Task prompt ▸ Pick up the passage on selective object-level undo in a digital design and carry it on from its last sentence.

Source passage ▸
++++++++++++++++++++
FIGS. 1-8 the corresponding text, and the examples provide a number of different systems, methods, and non-transitory computer readable media for modifying a digital design by performing a selective object-level undo operation. In addition to the foregoing, embodiments are describable in terms of flowcharts comprising acts for accomplishing a particular result. For example, FIG. 9 illustrates a flowchart of an example sequence or series of acts in accordance with one or more embodiments.

While FIG. 9 illustrates acts according to one or more embodiments, alternative embodiments may omit, add to, reorder, and/or modify any of the acts shown in FIG. 9. The acts of FIG. 9 are sometimes performed as part of a method. Alternatively, a non-transitory computer readable medium comprises instructions, that when executed by one or more processors, cause a computing device to perform the acts of FIG. 9. In still further embodiments, a system performs the acts of FIG. 9. Additionally, the acts described herein may be repeated or performed in parallel with one another or in parallel with different instances of the same or other similar acts.

FIG. 9 illustrates an example series of acts 900 for modifying a digital design by performing a selective object-level undo operation. The series of acts 900 includes an act 902 of generating a modified object. In particular, the act 902 involves generating, as part of a digital design, a modified object by performing a series of operations on an object depicted within the digital design. In addition, the series of acts 900 includes an act 904 of receiving a request for a selective object-level undo operation on the modified object. In particular, the act 904 involves receiving, from a client device, a request for a selective object-level undo operation on the modified object, wherein the request specifies an operation to undo from among the series of operations performed on the object. As shown, the series of acts 900 includes an act 906 of modifying the modified object based on the request. In particular, the act 906 involves modifying, in response to the request, the modified object by performing the selective object-level undo operation on the modified object to undo the operation from among the series of operations. Further, the series of acts 900 includes an act 908 of providing an updated digital design for display based on modifying the modified object. In particular, the act 908 involves providing, for display on the client device, an updated digital design depicting an updated version of the modified object reflecting modifications from the series of operations excluding the operation undone by the selective object-level undo operation.

In some embodiments, the series of acts 900 includes an act of receiving the request for the selective object-level undo operation by receiving an indication to undo an intermediate operation that occurred before a final operation of the series of operations on the object. In these or other embodiments, the series of acts 900 includes an act of modifying the modified object by performing the selective object-level undo operation to undo a specified type of edit made to the object as part of the series of operations. Additionally, the series of acts 900 includes an act of providing, for display on the client device, an interface element for selecting the operation to undo from among the series of operations performed on the object and an act of excluding, from the interface element, global operations performed on the digital design as a whole and operations performed specific to other objects within the digital design.
++++++++++++++++++++
Data below ▸

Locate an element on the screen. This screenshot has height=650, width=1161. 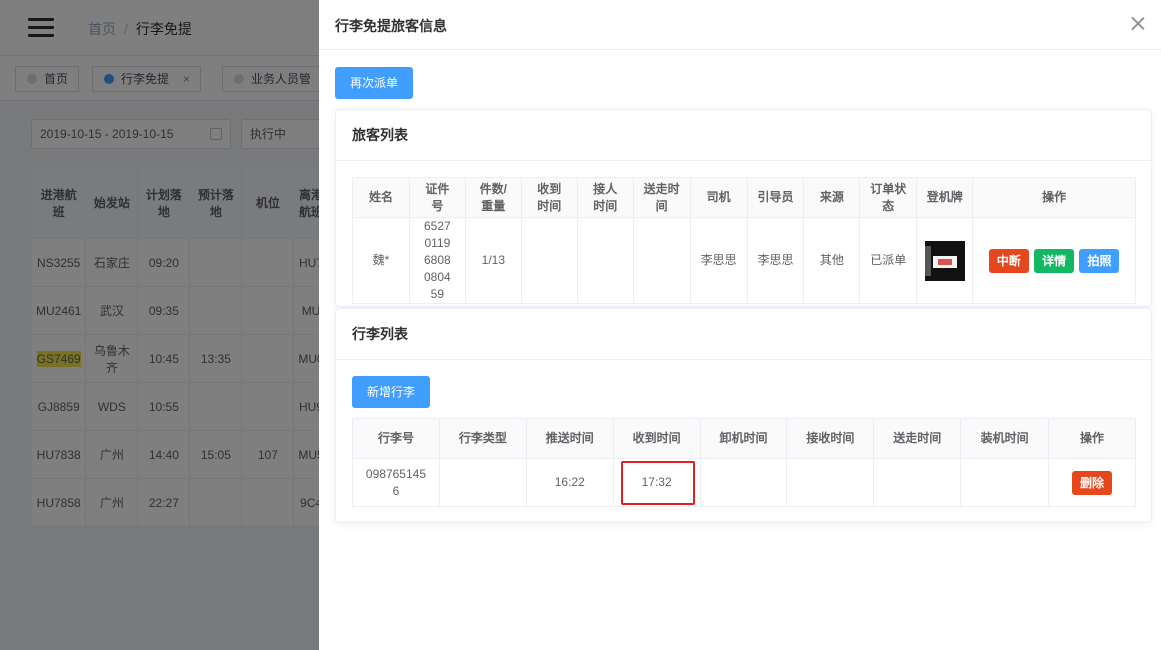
++++++++++++++++++++
Answer section ▸
In certain embodiments, the series of acts 900 includes an act of identifying, as part of the series of operations performed to generate the modified object, a cumulative edit that relies on modifications applied from a previous edit. Additionally, the series of acts 900 includes an act of providing, for display on the client device, an interface element depicting undoable operations for the modified object and excluding the previous edit. Further, the series of acts 900 includes acts of generating a global history of operations performed within the digital design, the global history comprising indications of operation types and objects where the operations were applied and modifying the modified object by undoing the operation indicated by the selective object-level undo operation within the global history. The series of acts 900 also includes acts of providing, for display within a digital design interface on the client device, a selective undo element indicating the series of operations performed to generate the modified object and receiving the request for the selective object-level undo operation by receiving a selection within the selective undo element of the operation to undo from among the series of operations.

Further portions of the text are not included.